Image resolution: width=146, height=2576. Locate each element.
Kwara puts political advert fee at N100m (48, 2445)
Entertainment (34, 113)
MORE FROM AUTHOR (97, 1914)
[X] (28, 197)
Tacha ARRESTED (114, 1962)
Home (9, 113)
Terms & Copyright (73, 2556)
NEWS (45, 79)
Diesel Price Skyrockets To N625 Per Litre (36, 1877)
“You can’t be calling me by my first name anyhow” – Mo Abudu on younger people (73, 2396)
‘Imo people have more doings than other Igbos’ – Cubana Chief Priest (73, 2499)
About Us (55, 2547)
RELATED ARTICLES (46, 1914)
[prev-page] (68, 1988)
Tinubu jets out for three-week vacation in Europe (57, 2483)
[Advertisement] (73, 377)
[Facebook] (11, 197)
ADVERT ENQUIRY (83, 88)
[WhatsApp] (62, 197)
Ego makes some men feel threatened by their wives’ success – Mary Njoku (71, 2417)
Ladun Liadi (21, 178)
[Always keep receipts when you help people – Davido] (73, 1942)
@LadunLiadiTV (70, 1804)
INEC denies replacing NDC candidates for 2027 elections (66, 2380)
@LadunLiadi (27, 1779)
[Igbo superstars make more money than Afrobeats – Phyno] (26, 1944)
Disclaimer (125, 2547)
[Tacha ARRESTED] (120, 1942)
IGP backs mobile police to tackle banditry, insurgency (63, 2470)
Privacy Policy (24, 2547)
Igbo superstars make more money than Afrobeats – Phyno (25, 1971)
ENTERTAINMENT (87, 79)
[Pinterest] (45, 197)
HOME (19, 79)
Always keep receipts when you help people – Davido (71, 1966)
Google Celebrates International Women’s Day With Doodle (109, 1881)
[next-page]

###

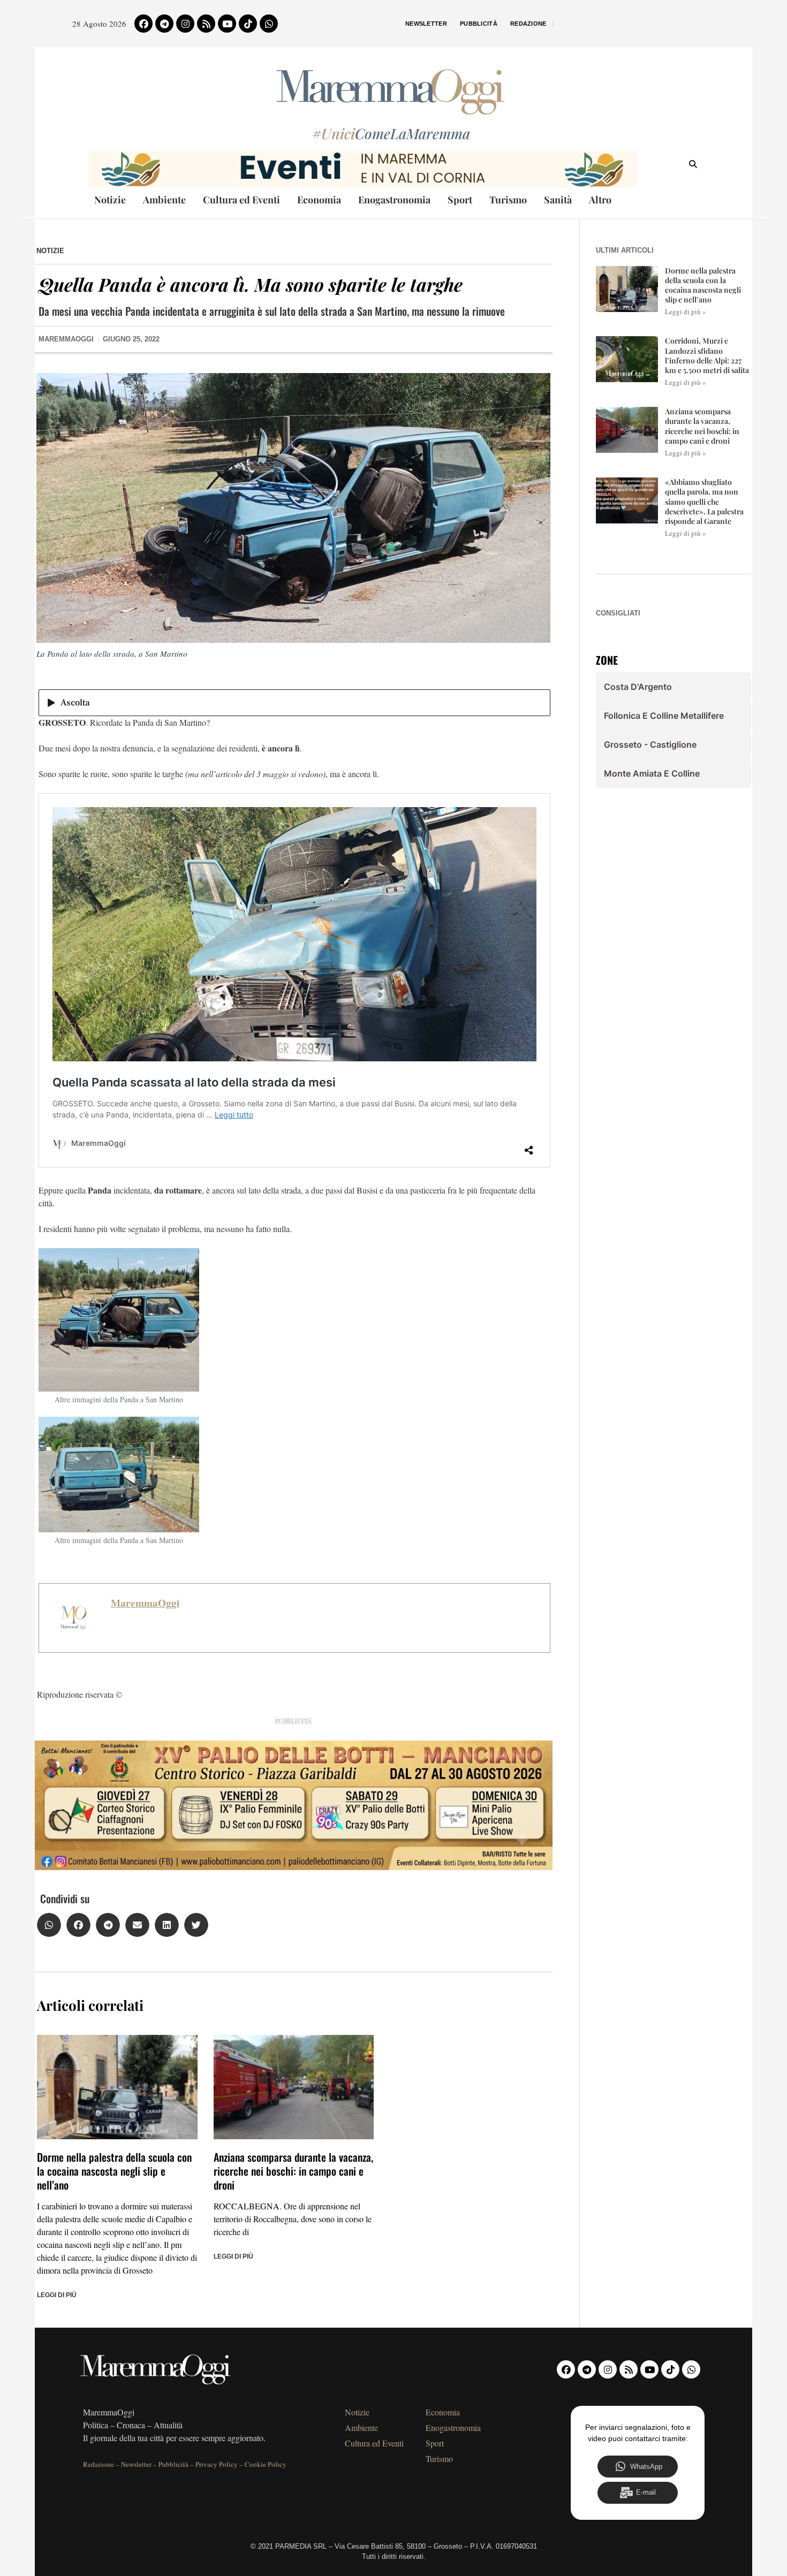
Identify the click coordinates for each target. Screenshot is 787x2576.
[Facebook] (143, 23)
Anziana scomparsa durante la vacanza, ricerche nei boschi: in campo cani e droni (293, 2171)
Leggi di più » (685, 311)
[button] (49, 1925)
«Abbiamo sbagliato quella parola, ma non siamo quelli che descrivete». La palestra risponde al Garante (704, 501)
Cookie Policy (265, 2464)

###

# Your assignment
Note every line of the records that holds the word "superstars", and copy it.

# Result of this exercise
[Igbo superstars make more money than Afrobeats – Phyno] (26, 1944)
Igbo superstars make more money than Afrobeats – Phyno (25, 1971)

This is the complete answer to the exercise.